Incorporating Spanish into activities and lessons as a coincidental occurrence rather than as a separate entity encourages students to acquire language quickly and comprehensively. For instance, including instruction on shapes in both languages creates dual-retention. The student has double the amount of language to associate with this new information, therefore doubly reinforcing the input.
Contrary to common belief, learning two languages simultaneously does not cause confusion or reduce language production. The Cornell Language Acquisition Lab (CLAL) studied children’s ability to maintain focus while being exposed to a variety of distraction.

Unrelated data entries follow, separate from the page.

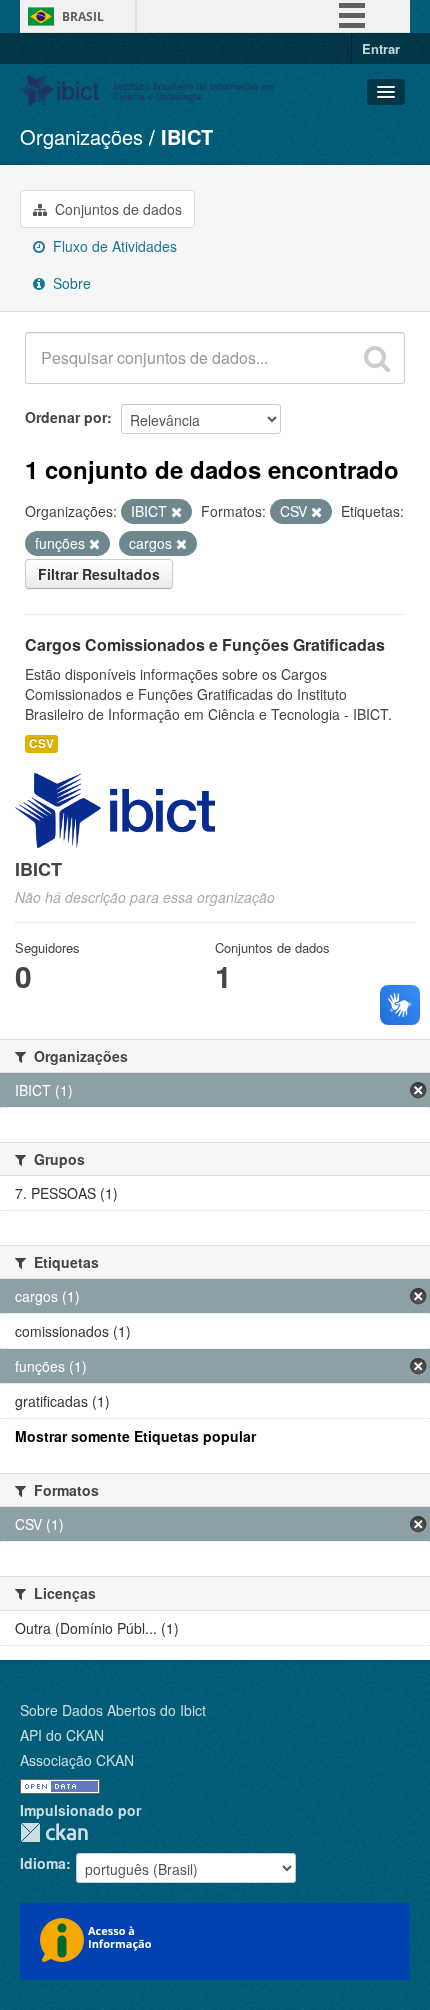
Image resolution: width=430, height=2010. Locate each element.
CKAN (54, 1832)
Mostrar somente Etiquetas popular (135, 1436)
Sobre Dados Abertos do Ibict (113, 1710)
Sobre (70, 283)
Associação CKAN (77, 1760)
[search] (377, 358)
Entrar (381, 48)
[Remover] (176, 512)
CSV (41, 743)
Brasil (83, 16)
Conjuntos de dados (116, 209)
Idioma (43, 1863)
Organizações (81, 136)
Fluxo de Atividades (113, 246)
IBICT (187, 136)
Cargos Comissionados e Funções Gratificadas (205, 644)
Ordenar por (66, 417)
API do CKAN (62, 1735)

The CLAL concluded that dual language students maintained attention significantly better than single language children. This focus and attention is key to academic achievement and can be developed at the onset of language production through dual language learning.
At Destiny School of the Arts, dual language learning is highly valued and considered an essential part of our program. Destiny students are instructed daily in Spanish and the instruction is focused on both retention and production. As a result, students are often seen counting for hide-and-seek on the playground in Spanish. Destiny is preparing its students for academic success by encouraging true dual language learning!
Lang, Susan S. “Learning a Second Language Is Good Childhood Mind Medicine, Studies Find.” Cornell Chronicle. Cornell University, 12 May 2009. Web. 5 May 2017.